PROMPT — For the records below, print the lines from the line with "You are a computer-use agent." through the line with "Instruction: Expand the Петля SSL tree node" exactly as written; include both end lines and exclude the rest.

EXTRACTED INFORMATION —
┏━━

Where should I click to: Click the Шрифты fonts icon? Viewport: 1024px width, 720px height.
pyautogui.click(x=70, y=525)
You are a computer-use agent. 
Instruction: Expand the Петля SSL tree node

┗━━
┏━━

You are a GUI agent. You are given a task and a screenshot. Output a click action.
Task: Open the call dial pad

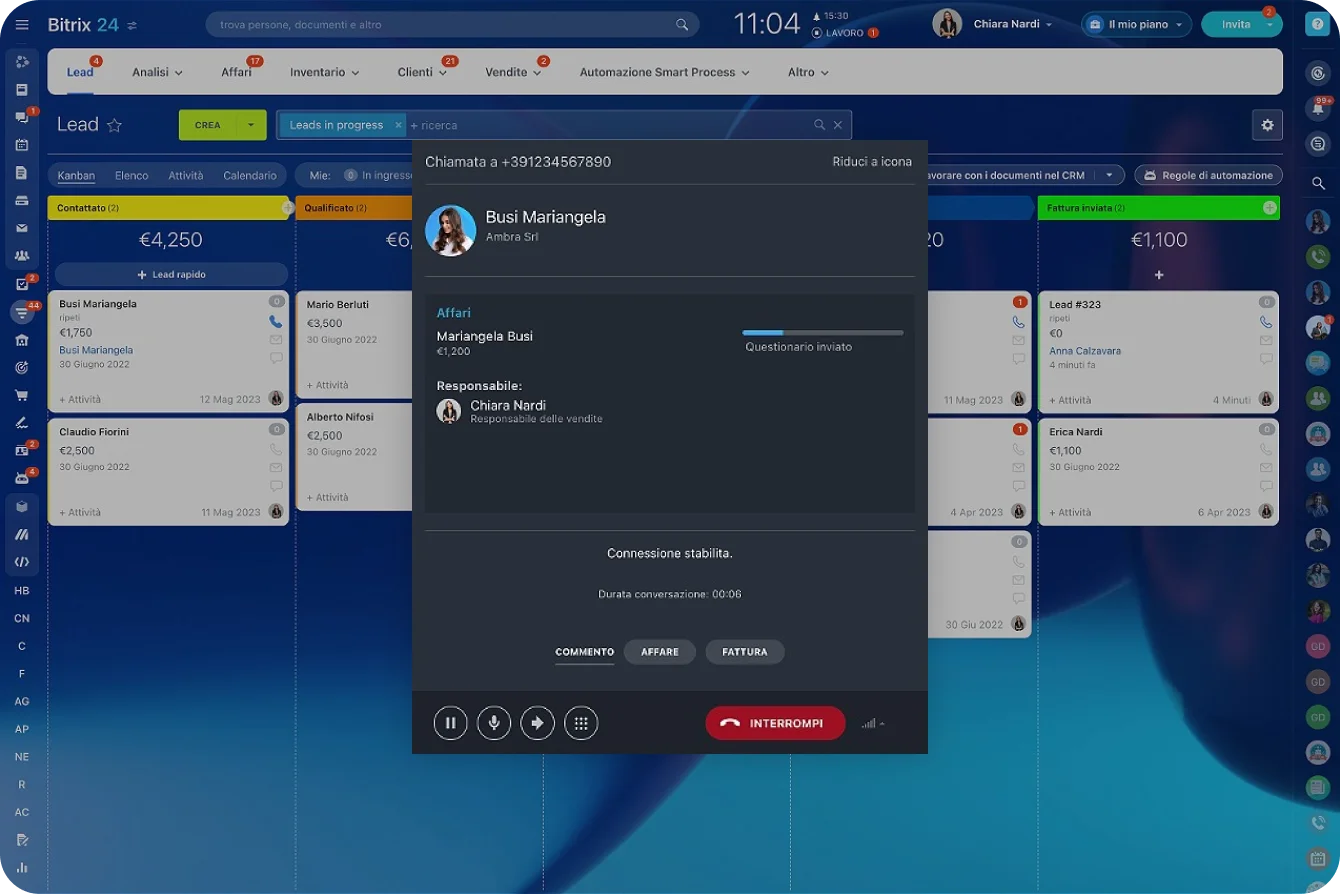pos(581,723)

┗━━
┏━━

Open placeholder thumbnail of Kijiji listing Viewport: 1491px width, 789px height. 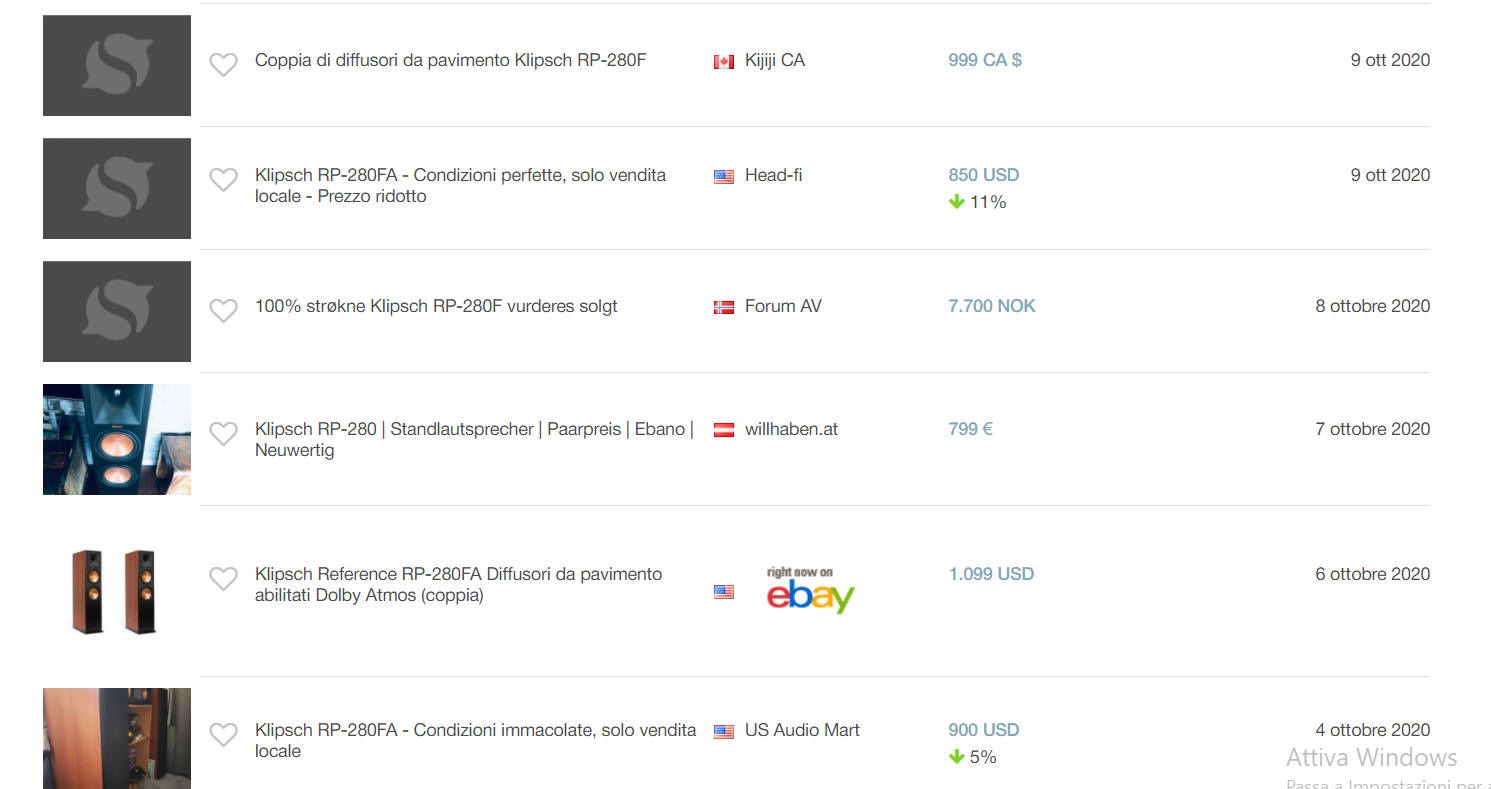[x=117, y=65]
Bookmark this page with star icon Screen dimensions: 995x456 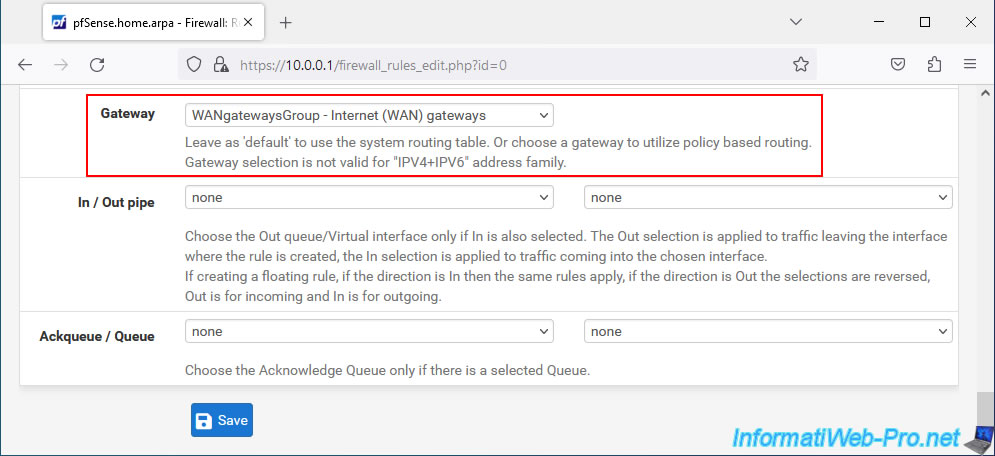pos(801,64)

┗━━

TASK RESULT —
You are a computer-use agent. 
Instruction: Expand the Петля SSL tree node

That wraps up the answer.